### Problem requirements
Restate the records below word for word, leaving nothing out.

*** Opening of Given data ***

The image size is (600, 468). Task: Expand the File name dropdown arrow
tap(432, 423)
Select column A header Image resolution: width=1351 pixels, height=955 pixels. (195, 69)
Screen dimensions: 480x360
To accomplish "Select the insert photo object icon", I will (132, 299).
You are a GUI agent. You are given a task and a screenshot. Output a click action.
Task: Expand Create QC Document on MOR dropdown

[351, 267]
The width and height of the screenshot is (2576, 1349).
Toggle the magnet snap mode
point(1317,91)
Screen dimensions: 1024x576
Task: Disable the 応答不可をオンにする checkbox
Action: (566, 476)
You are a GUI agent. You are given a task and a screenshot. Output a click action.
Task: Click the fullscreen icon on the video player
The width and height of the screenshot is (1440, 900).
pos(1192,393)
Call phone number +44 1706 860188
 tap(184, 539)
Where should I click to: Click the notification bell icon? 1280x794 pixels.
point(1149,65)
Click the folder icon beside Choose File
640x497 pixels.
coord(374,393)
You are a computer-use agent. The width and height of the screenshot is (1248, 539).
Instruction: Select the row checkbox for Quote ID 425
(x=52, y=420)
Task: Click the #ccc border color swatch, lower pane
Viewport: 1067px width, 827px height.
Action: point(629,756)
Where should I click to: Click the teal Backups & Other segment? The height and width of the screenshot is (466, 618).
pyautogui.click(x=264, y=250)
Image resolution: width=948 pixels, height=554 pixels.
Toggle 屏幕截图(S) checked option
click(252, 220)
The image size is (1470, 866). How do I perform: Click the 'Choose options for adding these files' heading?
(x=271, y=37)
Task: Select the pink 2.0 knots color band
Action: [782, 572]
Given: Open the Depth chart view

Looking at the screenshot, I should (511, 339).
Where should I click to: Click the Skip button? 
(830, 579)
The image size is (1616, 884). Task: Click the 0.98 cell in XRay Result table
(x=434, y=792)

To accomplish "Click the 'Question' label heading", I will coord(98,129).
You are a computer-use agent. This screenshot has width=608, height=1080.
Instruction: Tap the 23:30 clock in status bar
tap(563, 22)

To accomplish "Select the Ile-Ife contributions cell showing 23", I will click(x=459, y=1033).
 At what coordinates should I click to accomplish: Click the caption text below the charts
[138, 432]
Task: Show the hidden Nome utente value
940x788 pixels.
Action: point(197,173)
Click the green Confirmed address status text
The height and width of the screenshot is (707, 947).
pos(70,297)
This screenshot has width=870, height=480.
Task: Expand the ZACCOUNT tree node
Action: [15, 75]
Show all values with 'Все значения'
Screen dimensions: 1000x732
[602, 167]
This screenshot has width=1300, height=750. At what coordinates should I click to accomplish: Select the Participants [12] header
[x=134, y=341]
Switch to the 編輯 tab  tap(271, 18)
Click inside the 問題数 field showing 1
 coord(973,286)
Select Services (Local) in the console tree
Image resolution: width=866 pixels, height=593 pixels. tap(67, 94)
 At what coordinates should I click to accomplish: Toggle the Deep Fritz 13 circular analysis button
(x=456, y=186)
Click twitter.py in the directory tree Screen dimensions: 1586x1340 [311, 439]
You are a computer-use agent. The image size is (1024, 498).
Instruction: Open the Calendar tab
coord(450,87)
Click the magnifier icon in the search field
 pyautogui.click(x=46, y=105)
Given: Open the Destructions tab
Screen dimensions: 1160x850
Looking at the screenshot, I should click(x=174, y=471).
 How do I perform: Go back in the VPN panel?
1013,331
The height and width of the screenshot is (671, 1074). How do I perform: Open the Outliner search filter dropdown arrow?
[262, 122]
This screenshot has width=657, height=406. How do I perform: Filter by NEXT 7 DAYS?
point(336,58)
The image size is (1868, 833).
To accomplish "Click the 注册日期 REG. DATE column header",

*** Close of Given data ***

### Result for this task
The image size is (600, 468). Task: Expand the File name dropdown arrow
tap(432, 423)
Select column A header Image resolution: width=1351 pixels, height=955 pixels. (195, 69)
Screen dimensions: 480x360
To accomplish "Select the insert photo object icon", I will (132, 299).
You are a GUI agent. You are given a task and a screenshot. Output a click action.
Task: Expand Create QC Document on MOR dropdown

[351, 267]
The width and height of the screenshot is (2576, 1349).
Toggle the magnet snap mode
point(1317,91)
Screen dimensions: 1024x576
Task: Disable the 応答不可をオンにする checkbox
Action: (566, 476)
You are a GUI agent. You are given a task and a screenshot. Output a click action.
Task: Click the fullscreen icon on the video player
The width and height of the screenshot is (1440, 900).
pos(1192,393)
Call phone number +44 1706 860188
 tap(184, 539)
Where should I click to: Click the notification bell icon? 1280x794 pixels.
point(1149,65)
Click the folder icon beside Choose File
640x497 pixels.
coord(374,393)
You are a computer-use agent. The width and height of the screenshot is (1248, 539).
Instruction: Select the row checkbox for Quote ID 425
(x=52, y=420)
Task: Click the #ccc border color swatch, lower pane
Viewport: 1067px width, 827px height.
Action: point(629,756)
Where should I click to: Click the teal Backups & Other segment? The height and width of the screenshot is (466, 618).
pyautogui.click(x=264, y=250)
Image resolution: width=948 pixels, height=554 pixels.
Toggle 屏幕截图(S) checked option
click(252, 220)
The image size is (1470, 866). How do I perform: Click the 'Choose options for adding these files' heading?
(x=271, y=37)
Task: Select the pink 2.0 knots color band
Action: [782, 572]
Given: Open the Depth chart view

Looking at the screenshot, I should (511, 339).
Where should I click to: Click the Skip button? 
(830, 579)
The image size is (1616, 884). Task: Click the 0.98 cell in XRay Result table
(x=434, y=792)

To accomplish "Click the 'Question' label heading", I will coord(98,129).
You are a computer-use agent. This screenshot has width=608, height=1080.
Instruction: Tap the 23:30 clock in status bar
tap(563, 22)

To accomplish "Select the Ile-Ife contributions cell showing 23", I will click(x=459, y=1033).
 At what coordinates should I click to accomplish: Click the caption text below the charts
[138, 432]
Task: Show the hidden Nome utente value
940x788 pixels.
Action: point(197,173)
Click the green Confirmed address status text
The height and width of the screenshot is (707, 947).
pos(70,297)
This screenshot has width=870, height=480.
Task: Expand the ZACCOUNT tree node
Action: [15, 75]
Show all values with 'Все значения'
Screen dimensions: 1000x732
[602, 167]
This screenshot has width=1300, height=750. At what coordinates should I click to accomplish: Select the Participants [12] header
[x=134, y=341]
Switch to the 編輯 tab  tap(271, 18)
Click inside the 問題数 field showing 1
 coord(973,286)
Select Services (Local) in the console tree
Image resolution: width=866 pixels, height=593 pixels. tap(67, 94)
 At what coordinates should I click to accomplish: Toggle the Deep Fritz 13 circular analysis button
(x=456, y=186)
Click twitter.py in the directory tree Screen dimensions: 1586x1340 [311, 439]
You are a computer-use agent. The image size is (1024, 498).
Instruction: Open the Calendar tab
coord(450,87)
Click the magnifier icon in the search field
 pyautogui.click(x=46, y=105)
Given: Open the Destructions tab
Screen dimensions: 1160x850
Looking at the screenshot, I should click(x=174, y=471).
 How do I perform: Go back in the VPN panel?
1013,331
The height and width of the screenshot is (671, 1074). How do I perform: Open the Outliner search filter dropdown arrow?
[262, 122]
This screenshot has width=657, height=406. How do I perform: Filter by NEXT 7 DAYS?
point(336,58)
The image size is (1868, 833).
To accomplish "Click the 注册日期 REG. DATE column header",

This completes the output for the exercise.